▶ [What to do]
Below are some records. Print exactly the lines between the one holding "Screen dimensions: 1499x812" and the one holding "Ginger's avatar picture", inclusive, and nothing else.
--- Dataset records ---
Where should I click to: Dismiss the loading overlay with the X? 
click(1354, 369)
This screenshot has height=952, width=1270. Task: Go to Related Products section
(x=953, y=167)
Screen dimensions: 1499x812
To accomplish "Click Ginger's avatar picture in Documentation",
---
--- Dataset records ---
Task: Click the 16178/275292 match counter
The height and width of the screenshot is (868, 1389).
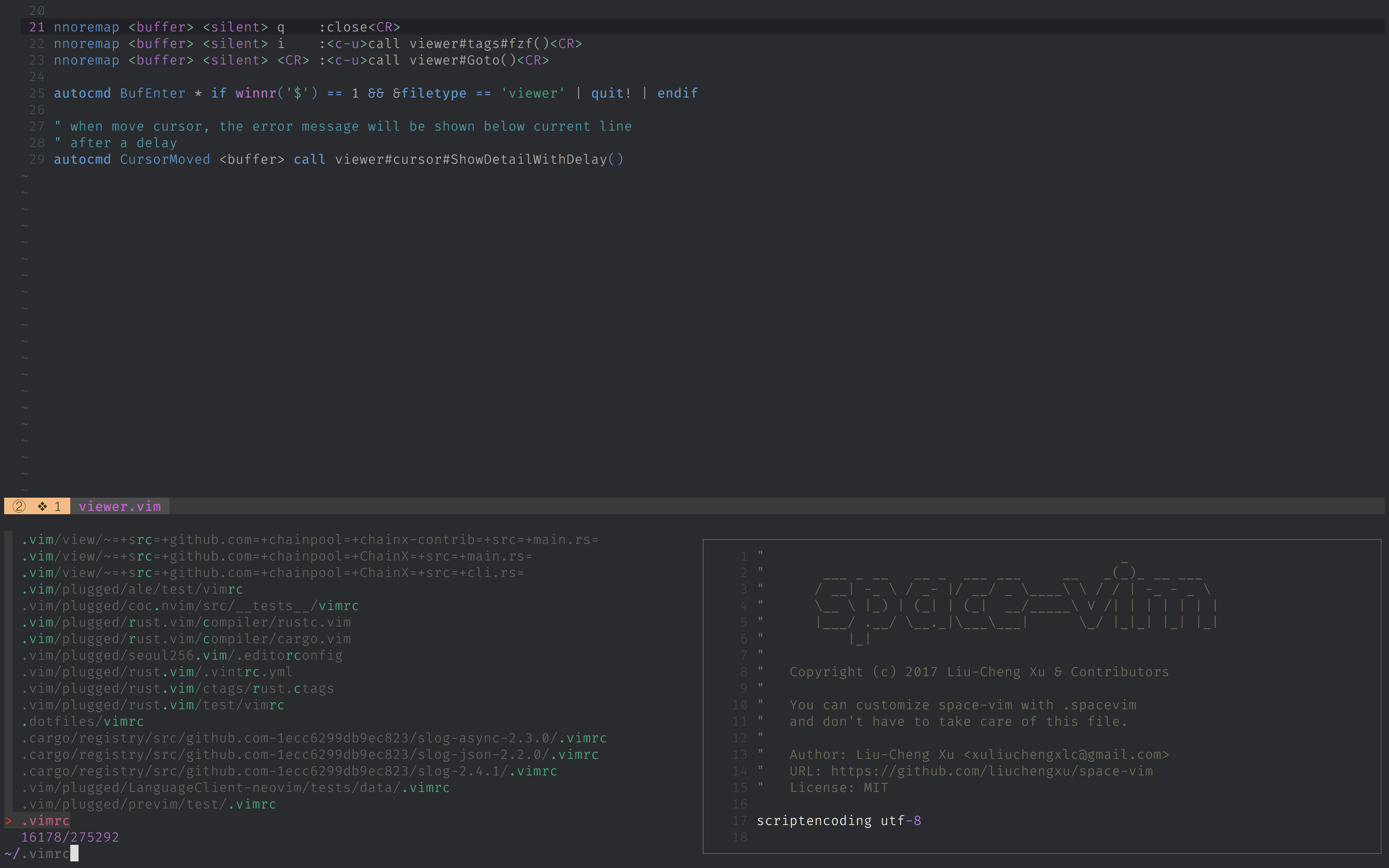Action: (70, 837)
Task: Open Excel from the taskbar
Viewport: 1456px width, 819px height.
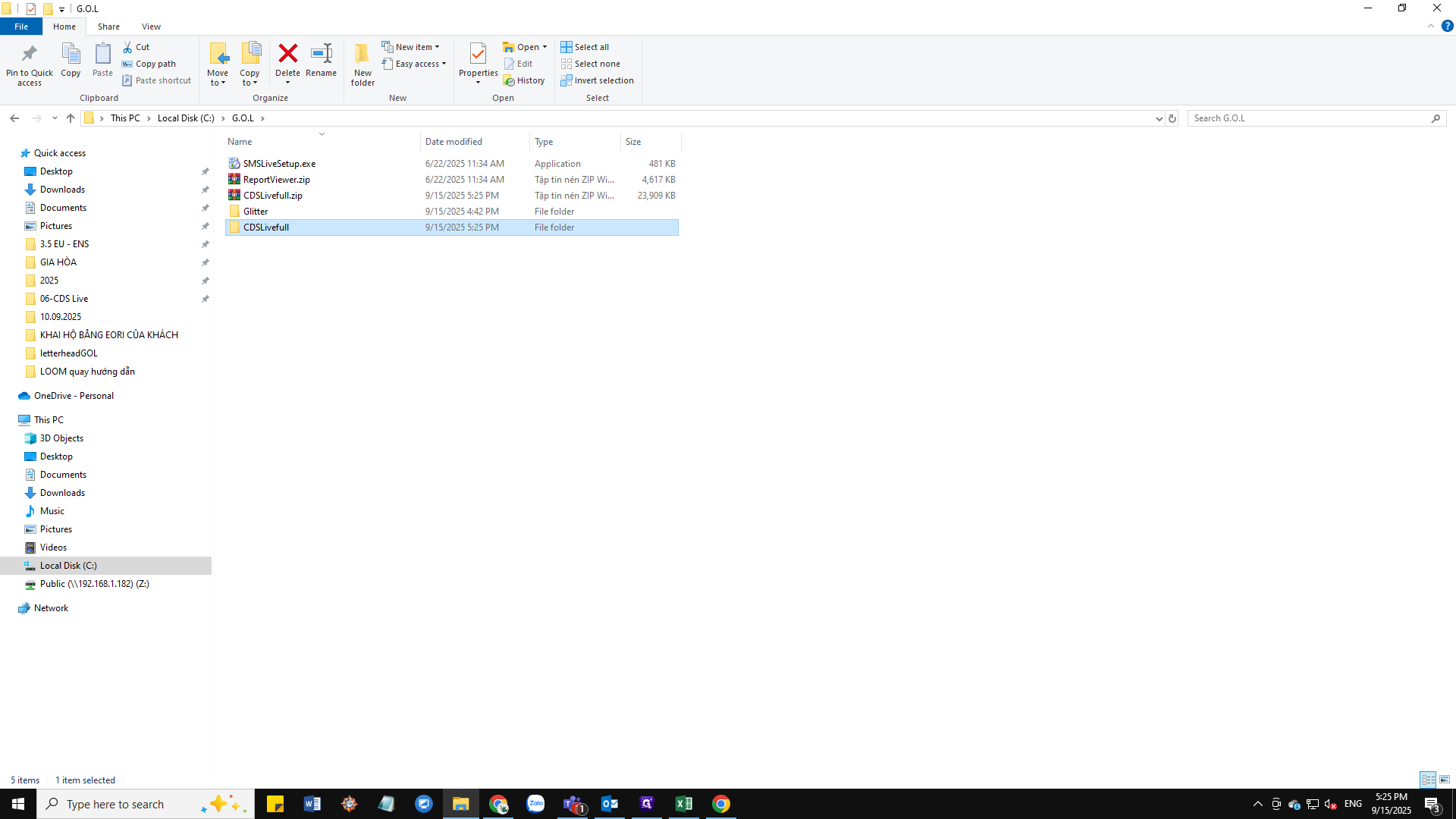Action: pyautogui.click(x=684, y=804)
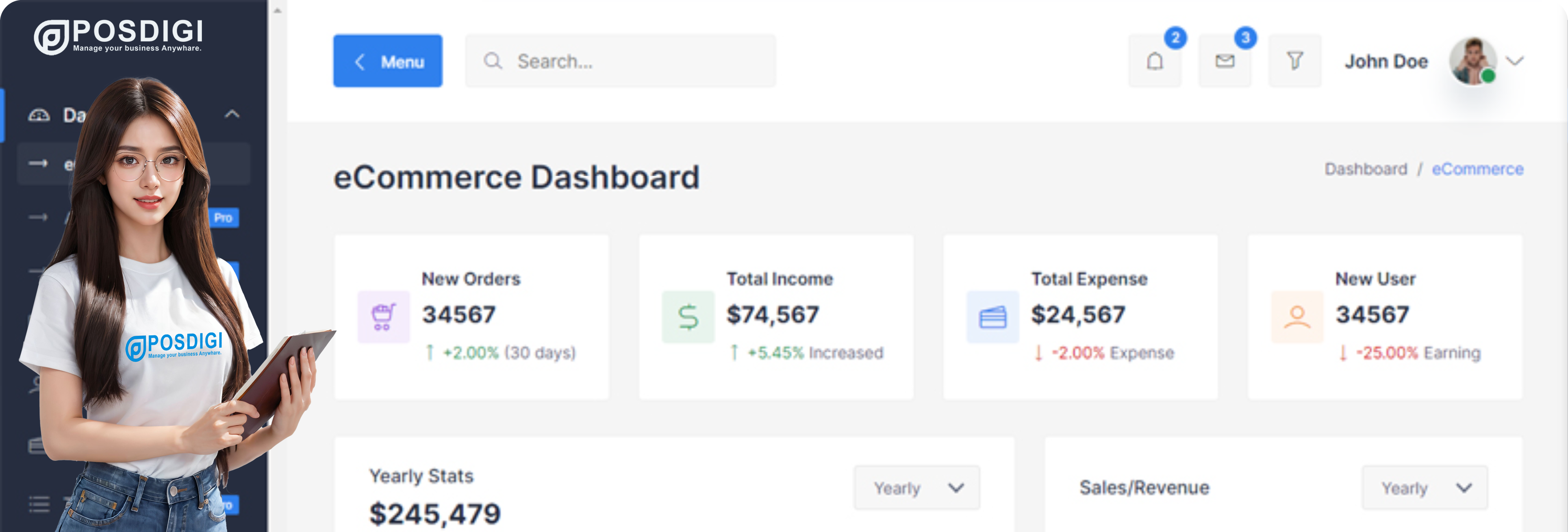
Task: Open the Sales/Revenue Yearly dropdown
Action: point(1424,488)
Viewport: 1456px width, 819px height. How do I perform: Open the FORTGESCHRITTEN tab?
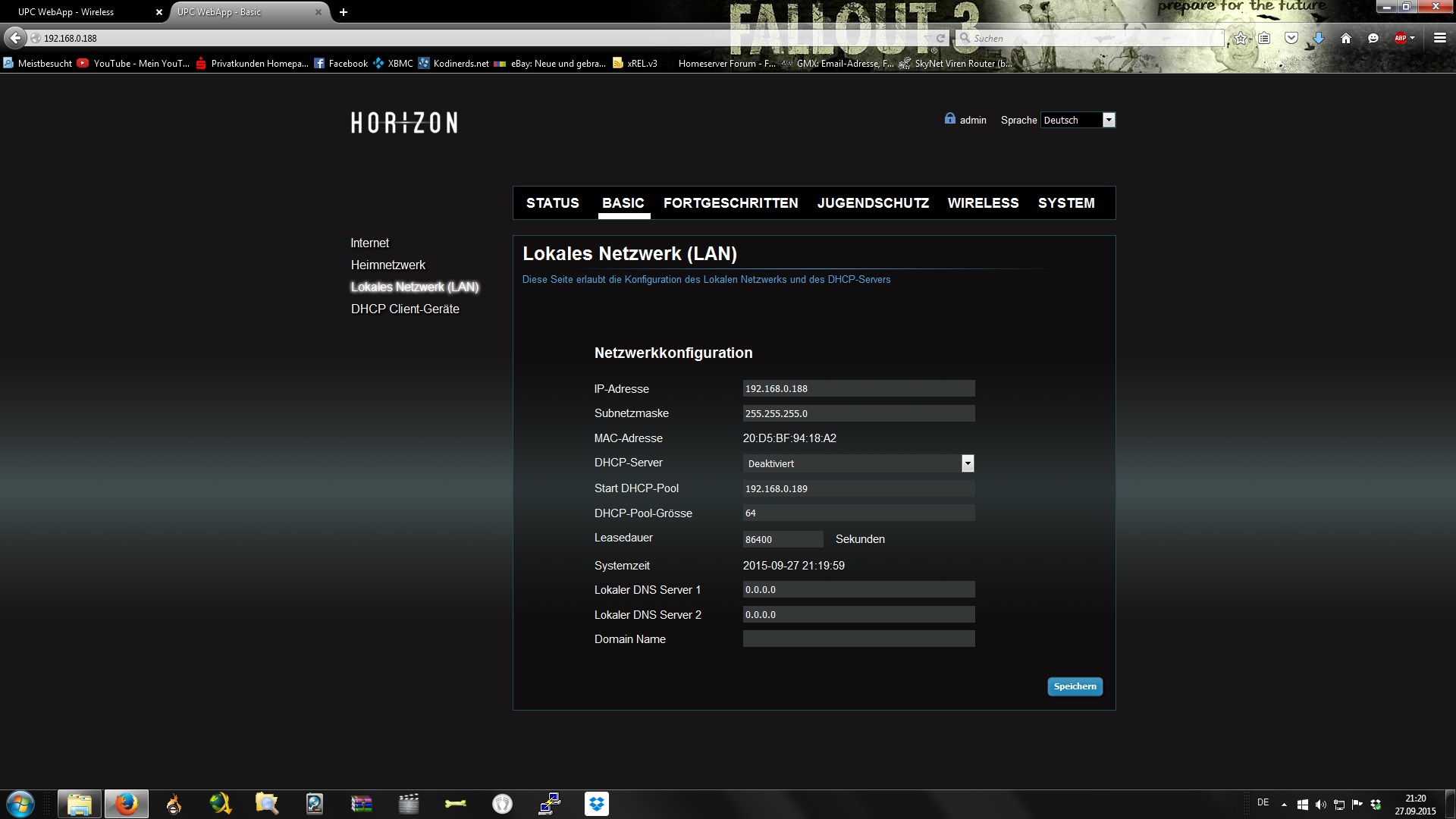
---
▶ [Your response]
Screen dimensions: 1499x812
To accomplish "Click Ginger's avatar picture in Documentation",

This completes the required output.